CompuServe at the time had phone banks scattered in closets throughout the country that their customers used to access the central repository in Columbus, Ohio. While CompuServe did not like the Internet, they did like TCP/IP and so over that summer they moved their network to a hybrid system that would support their old protocols at the network level while also supporting IP. One of the services they used was something called RADIUS[?] (Remote Authentication Dial In User Service), which allowed all their phone banks to do lightweight authentication of customer accounts when they dialed in.

CompuServe had reluctantly allowed Spry's 30,000 or so customers to keep their Spry accounts rather than force them to move over to the CompuServe Information Service. CompuServe at the time had ten times as many customers. Spry was ordered to use a specific RADIUS server by a specific vendor, connected to an Oracle database.

My development partner, Brad, and I worked hours trying to get this beast to work. First of all, it was an NT product that had been "ported" to Solaris (Spry's OS of choice). It leaked like a sieve, eventually crashing. It had to run as root so it would crash the whole server, not just its own process. Its communication with Oracle was flaky at best.

We had a conference with the vendor. He said, "Yeah, we know about the leak. We're not going to fix it, the Solaris product isn't a great seller. Look, just reboot the server every night. That's what the NT people do." Brad and I were aghast. "Oh, and the communications with Oracle isn't good either. Our people aren't as familiar with Solaris as they are with NT. Use the Solaris ODBC drivers from Oracle."

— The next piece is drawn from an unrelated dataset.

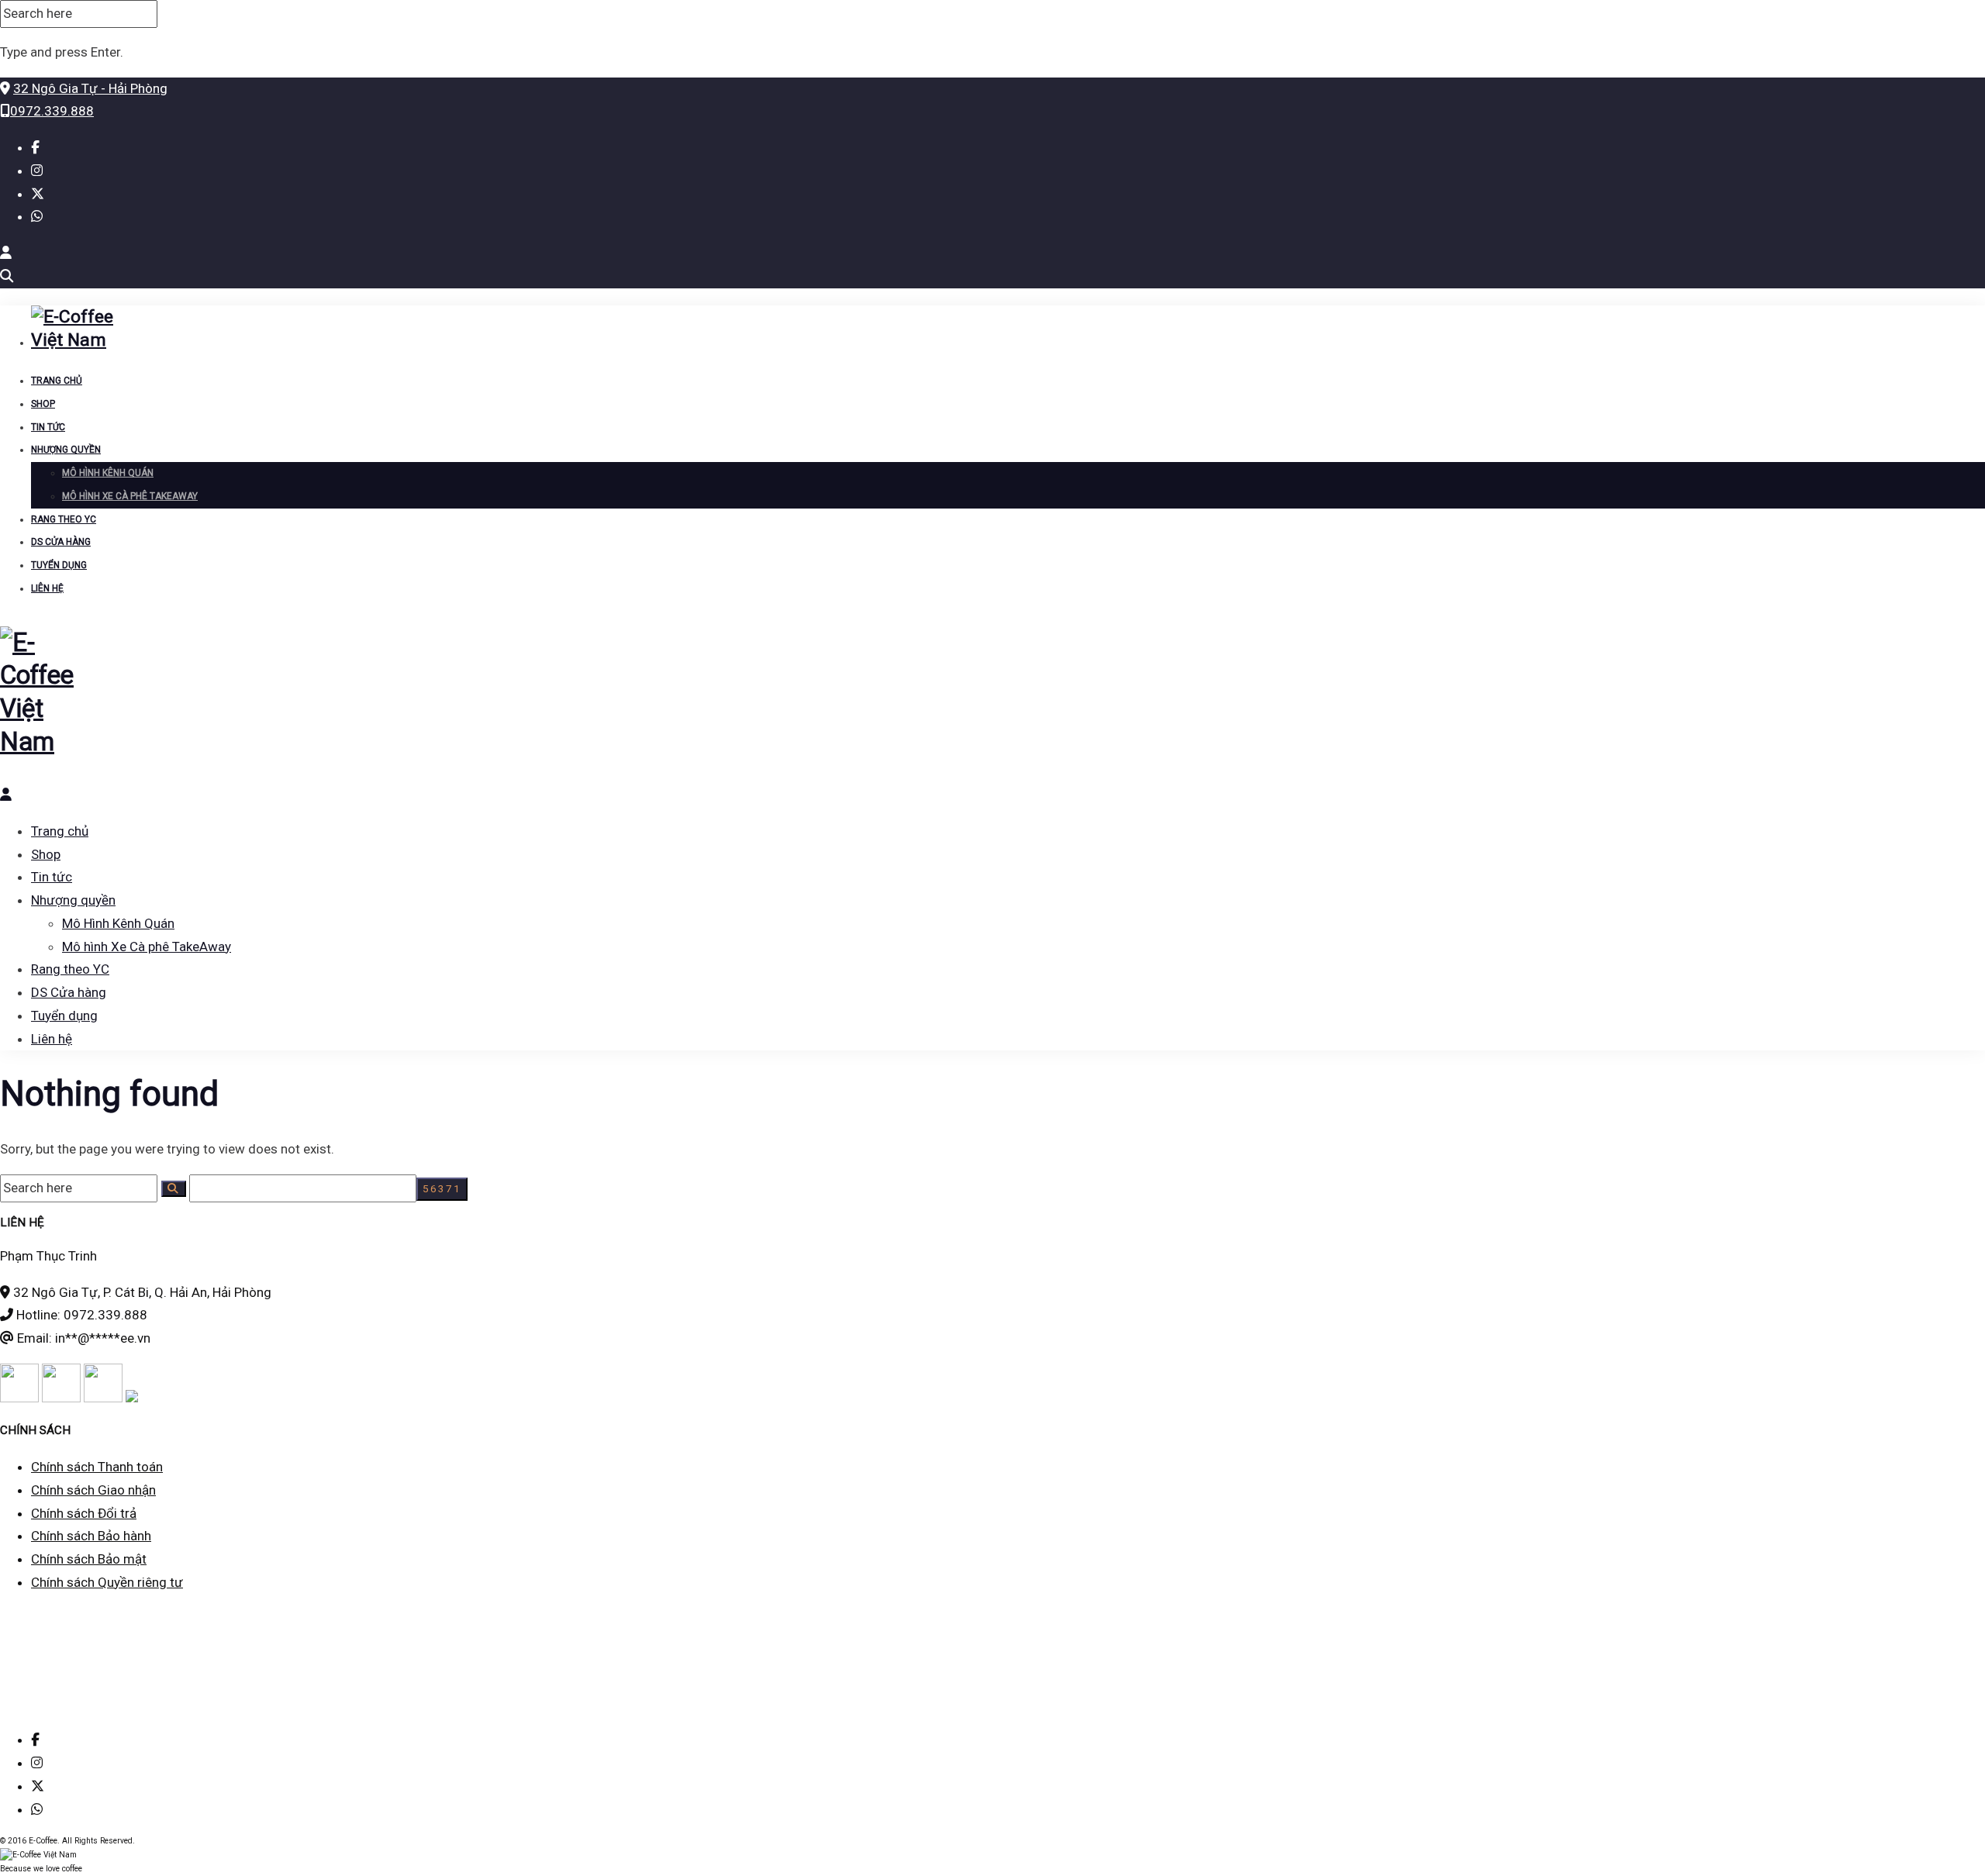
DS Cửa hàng (61, 541)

Under orders from bosses three layers up, we agreed to go with a restart regimen for the servers. Then we actually saw the post-evaluation bill for the ODBC drivers: $30,000 each. And we needed two: one for the primary, one for the failover.

After five weeks of this, Brad and I had had enough. We both went in one Saturday to fix the problem dead. We downloaded the reference implementation of RADIUS, a GPL'd solution. I wrote a bog-stupid forking server to watch a delivery queue and feed the requests to the Oracle database, and then take Oracle's responses and drop them into another delivery queue. Brad wrote a new back-end for the RADIUS reference server that would use my delivery queues, unpacking authentication requests from the outside world and packing up the responses. Back then, Brad was better at building robust servers, and I was a better Oracle guru.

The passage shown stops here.